* Start LISTED RECORDS *

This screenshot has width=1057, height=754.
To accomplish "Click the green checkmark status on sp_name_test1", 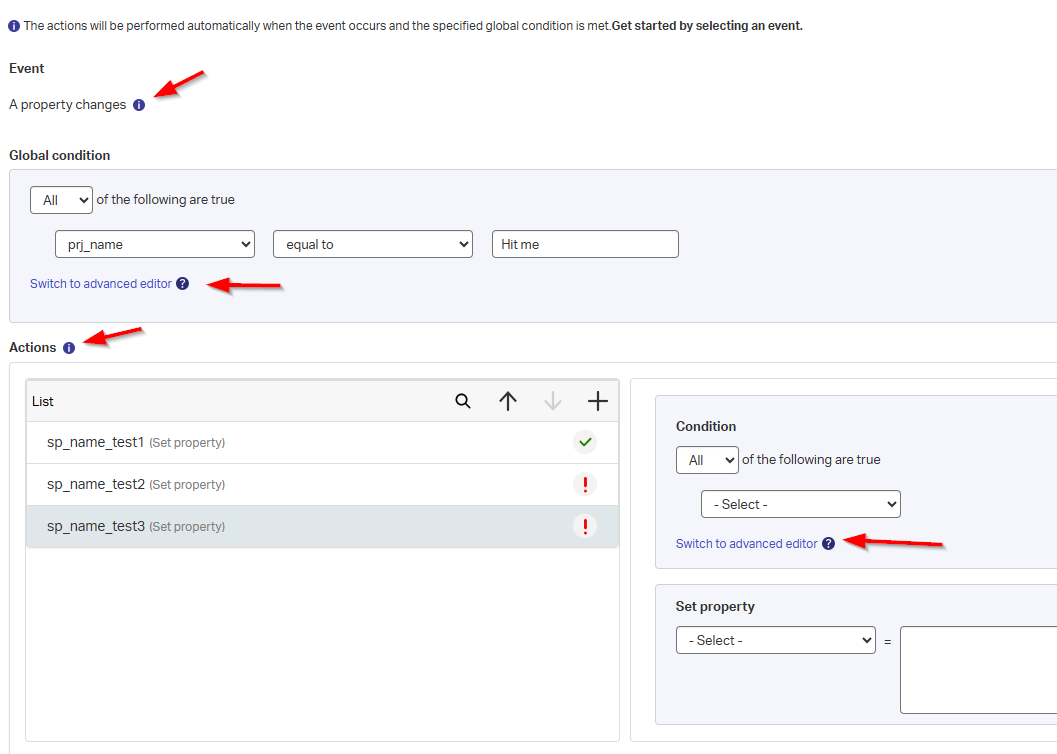I will (585, 442).
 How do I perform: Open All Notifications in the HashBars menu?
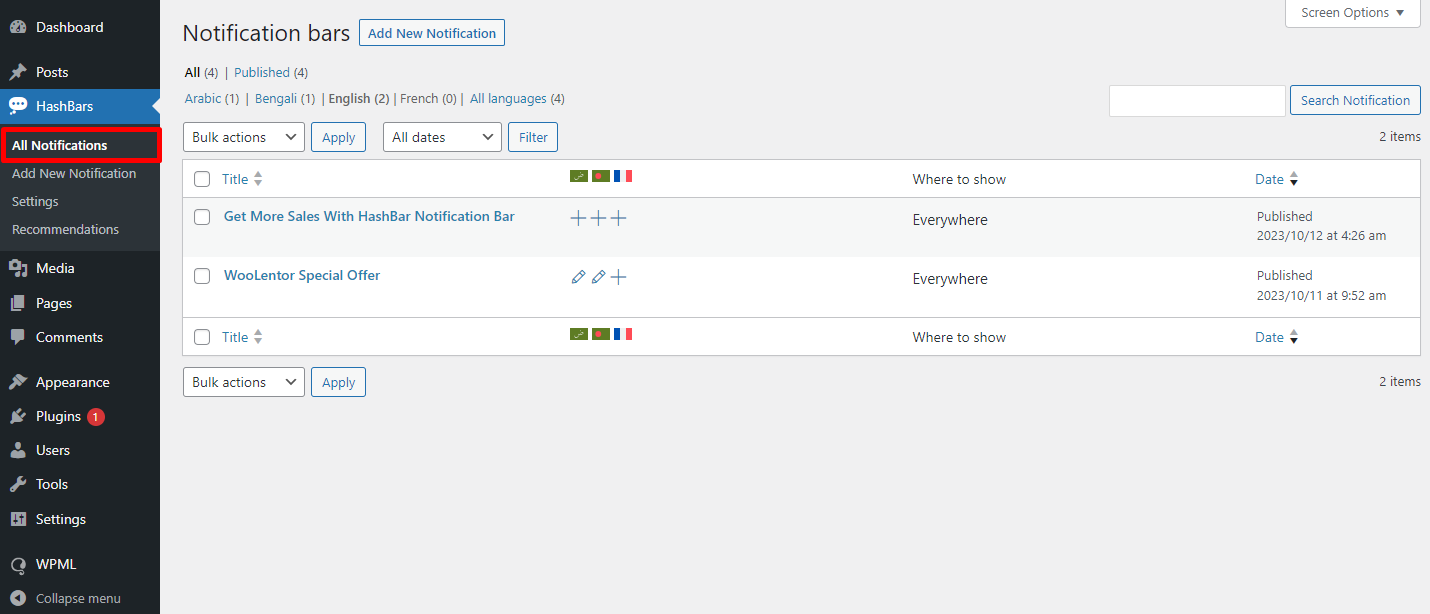coord(60,145)
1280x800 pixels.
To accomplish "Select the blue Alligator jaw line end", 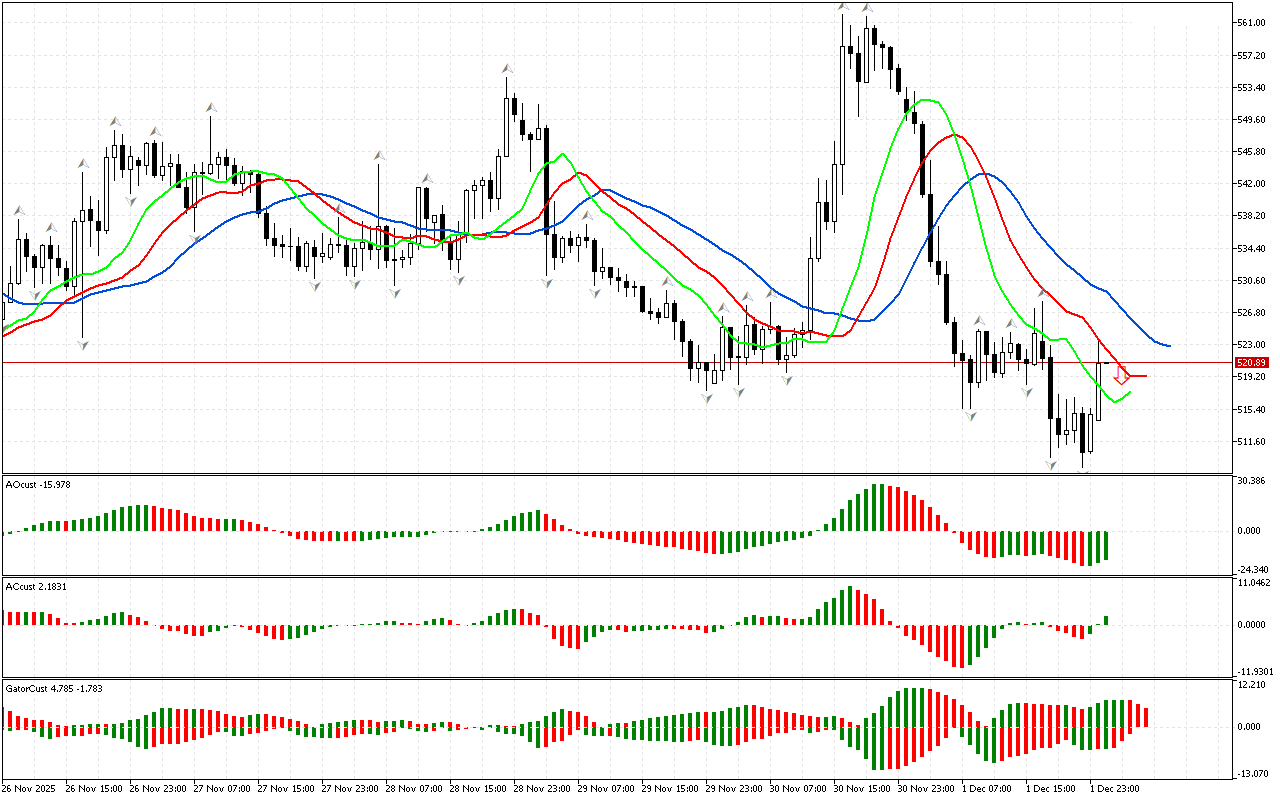I will (1168, 345).
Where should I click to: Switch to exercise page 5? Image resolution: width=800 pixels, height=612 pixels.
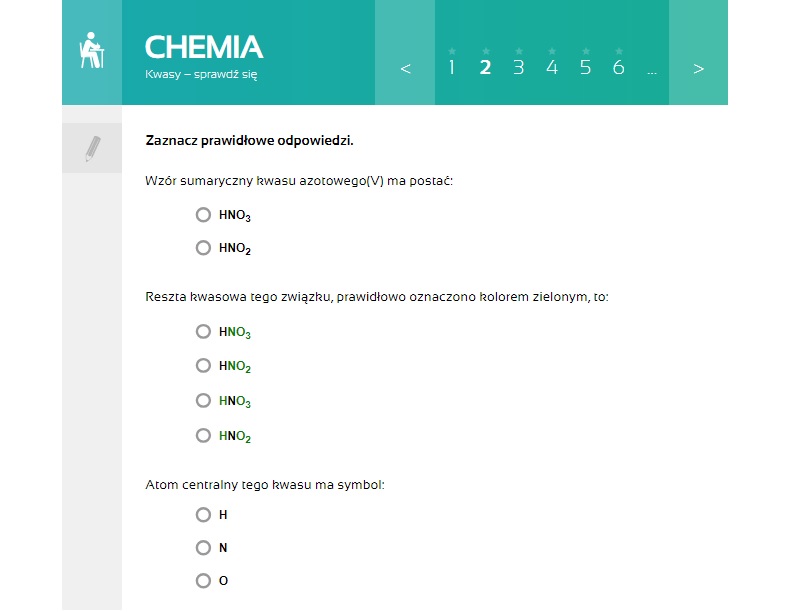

* End LISTED RECORDS *

## SET TASK:
Pick out and copy every line of the listing above that contains the string "height".

## RESPONSE TO THIS TASK:
This screenshot has width=1057, height=754.
Where should I click to: Switch to exercise page 5? Image resolution: width=800 pixels, height=612 pixels.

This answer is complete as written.